Externally this is what the Receptacle Box looks like (this was actually from the Museum's 1938 Tube Stock unit, but the equipment is generic):
This is the box as you may well see it when out and about on the Underground. This is in fact a hinged flap. When raised it looks like this:
(Thanks to my colleague Wayne Price for modelling his fingers in this picture!)
So, that's where the train gets its power, but where is it supplied from? Current is supplied from overhead cables (called Shed Leads) which are suspended from tracks above the trains as illustrated below.
Again, this is a 1938 Tube stock unit, but you can see the cables inserted into the train, if you follow the line of the leads towards the roof you can see the tracks on which they are able to run; another set of tracks is visible to the left, above the D78 Stock.
In the following photo by Chris Cobley taken in Neasden Depot the leads can be seen in the foreground hanging on their storage hooks.
Nowadays only depot staff insert and remove the leads and move trains with the leads attached. When a Train Operator receives a train for service it will have been drawn forward so that the front DMC is 'on juice' and therefore is receiving current conventionally and the leads to the rear of the train should have been removed.
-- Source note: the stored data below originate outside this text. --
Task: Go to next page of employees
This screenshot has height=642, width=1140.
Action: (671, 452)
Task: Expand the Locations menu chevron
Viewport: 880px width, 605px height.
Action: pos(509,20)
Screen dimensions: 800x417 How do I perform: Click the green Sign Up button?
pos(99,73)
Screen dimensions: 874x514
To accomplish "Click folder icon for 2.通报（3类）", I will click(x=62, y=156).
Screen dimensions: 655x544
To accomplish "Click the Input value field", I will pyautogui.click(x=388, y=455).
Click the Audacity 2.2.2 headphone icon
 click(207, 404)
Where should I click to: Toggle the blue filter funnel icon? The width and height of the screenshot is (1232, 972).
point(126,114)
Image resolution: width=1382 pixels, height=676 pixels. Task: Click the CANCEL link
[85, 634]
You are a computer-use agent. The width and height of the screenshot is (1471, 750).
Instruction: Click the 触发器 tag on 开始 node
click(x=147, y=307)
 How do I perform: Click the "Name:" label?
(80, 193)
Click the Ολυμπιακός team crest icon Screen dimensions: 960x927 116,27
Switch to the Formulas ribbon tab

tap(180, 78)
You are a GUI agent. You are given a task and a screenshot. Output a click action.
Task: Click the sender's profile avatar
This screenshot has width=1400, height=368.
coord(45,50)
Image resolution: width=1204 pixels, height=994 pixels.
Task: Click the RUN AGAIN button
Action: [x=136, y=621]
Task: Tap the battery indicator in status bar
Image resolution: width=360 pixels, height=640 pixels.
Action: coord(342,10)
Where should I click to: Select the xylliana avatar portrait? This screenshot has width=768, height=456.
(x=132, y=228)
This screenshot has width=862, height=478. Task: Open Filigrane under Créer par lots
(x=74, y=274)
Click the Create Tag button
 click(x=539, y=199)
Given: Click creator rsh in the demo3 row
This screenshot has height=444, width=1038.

However, the Train Operator preparing the train for service must ensure that the leads have been removed; if a train leaves the shed with the leads attached substantial damage will occur to both the train and the shed structure.
To help avoid the situation on the D78 Stock the Train Monitoring System (TMS) senses the presence of a shed lead and warns the Train Operator by means of an illuminated light and a 'sonalert' (a audible warning).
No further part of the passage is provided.